I too would like to see the bar lowered for access to data, but I still feel like something is missing here. Maybe I’m just worried about being out of a job - after all, I do charge a generous hourly rate to put together boilerplate data pipelines and data models for analytics. But, I think it’s more than that: unleashing the full power of LLMs on a company’s data (regardless of how dubious that power is) might be an unblocker in some ways, but it also risks exacerbating a lot of the chaos that already exists for analytics teams without good data governance. I believe that this is a problem that AI and LLMs fundamentally can’t solve; so, as accessing and aggregating data becomes trivial, governance will become even more important.
When it comes to the limitations of AI, author Ted Chiang put it best when he said:
Language is, by definition, a system of communication, and it requires an intention to communicate.The end goal of data analytics is communication, and it too requires a high degree of intention that can’t be provided by an LLM. Answers to questions like: what does it mean for our business to be successful? What are we focusing on this quarter? These provide the intent that contextualizes and drives the additional questions that we attempt to answer with analysis.
Now, you can certainly ask ChatGPT or Gemini what it thinks about your company’s goals, and they might give you some decent answers, but they can’t force you actually commit to and align on those answers. This is where data governance comes into play: if the intention behind your company’s goals and perspective are embedded in the metrics and dimensions that you use to analyze data, this ensures that analysis and reporting is always consistent with respect to these goals. The goals need not be perfect; it’s the consistency that’s most important.
The issue with fully LLMifying data analysis is not that you’ll get wrong answers (though, I expect there will be plenty of those). The issue is, again, consistency. If someone is aggregating insights from raw data, the answer that they’ll receive will vary subtly based on how the question was asked. Imagine that you have two different teams with different perspectives who need to align on a shared goal: they could easily come to different conclusions from the same raw data.
At a previous full-time job, I attended a recurring cross-functional check-in with representatives from the sales, marketing, product, and other teams. Every week the sales team would deliver their update by rattling off a list of metrics, most of them unfamiliar three-letter initialisms. My eyes would glaze over; there were no follow up questions or requests for clarification. I would find myself wondering can anyone tell me if the sales motion is going well?! Who’s holding the team accountable? Why are we even bothering to have a meeting?
When I look at a "sales dashboard" that somebody else made
This is exactly how I see the future of “democratized” data analysis: a whole lot of nonsense that might technically be derived from valid data and might make sense to the people who compiled it, but serves no useful purpose in a cross-functional context.

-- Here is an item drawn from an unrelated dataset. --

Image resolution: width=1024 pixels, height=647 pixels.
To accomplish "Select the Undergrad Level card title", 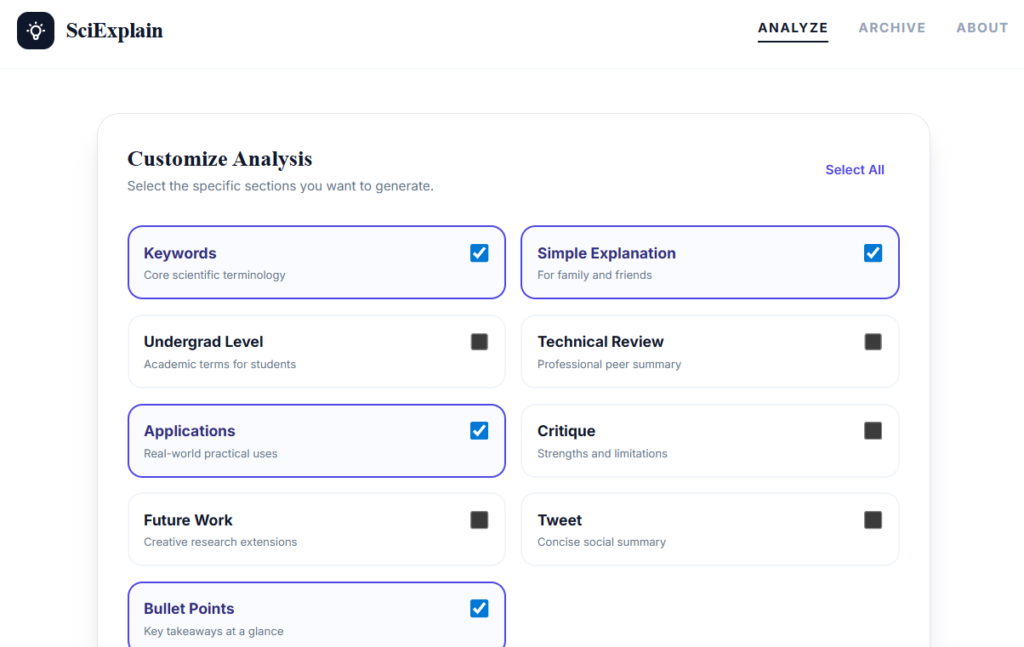I will pos(203,342).
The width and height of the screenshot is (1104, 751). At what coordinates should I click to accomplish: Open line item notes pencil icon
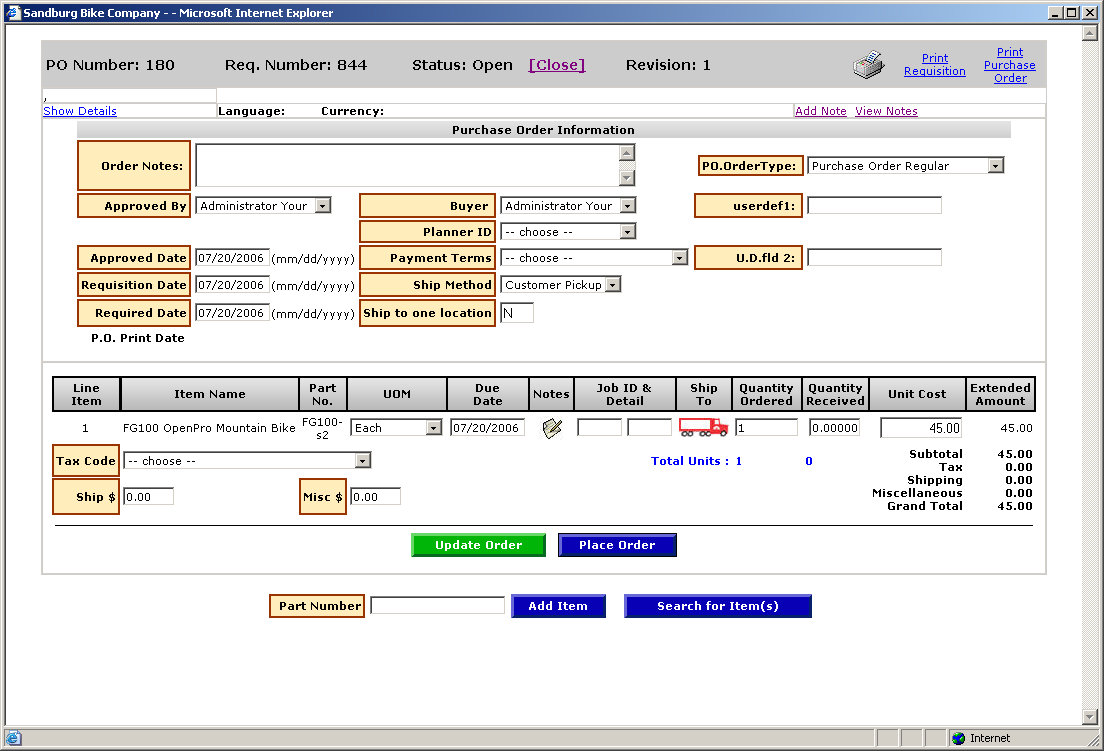551,428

Unfortunately, a lot of the people compiling this data might not care; they’re more concerned, like the offenders in my story, about covering their asses and appearing sufficiently “data driven” for the “data hungry CEO” (read: likes to squint at tables).
Data governance, for me, is relatively simple: start with your key metrics, codify them, and work backwards from there. But, there are still some finer points to consider:
This philosophy is at the core of Zetta: every chart and table that you see in a Zetta dashboard is derived from a metric that has been previously articulated and documented. This also encourages analysts and data engineers to create clean data models that they can use to pull these metrics. To the extent that someone “goes rogue” and compiles their own data, this won’t be in Zetta.
While the Zetta platform itself does a good job enforcing patterns around governance, data practitioners still need to embrace a bit of a paradigm shift when it comes to data workflows. If LLMs and other AI tools trivialize the ability to retrieve and compile data, what do data analysts do, anyway? To me, it’s clear: they do what they should have been doing this whole time! Meaning: creating persistent data assets and tools that surface metrics that reflect true intent.
It might not be art, but gods willing it should at least involve some critical thinking.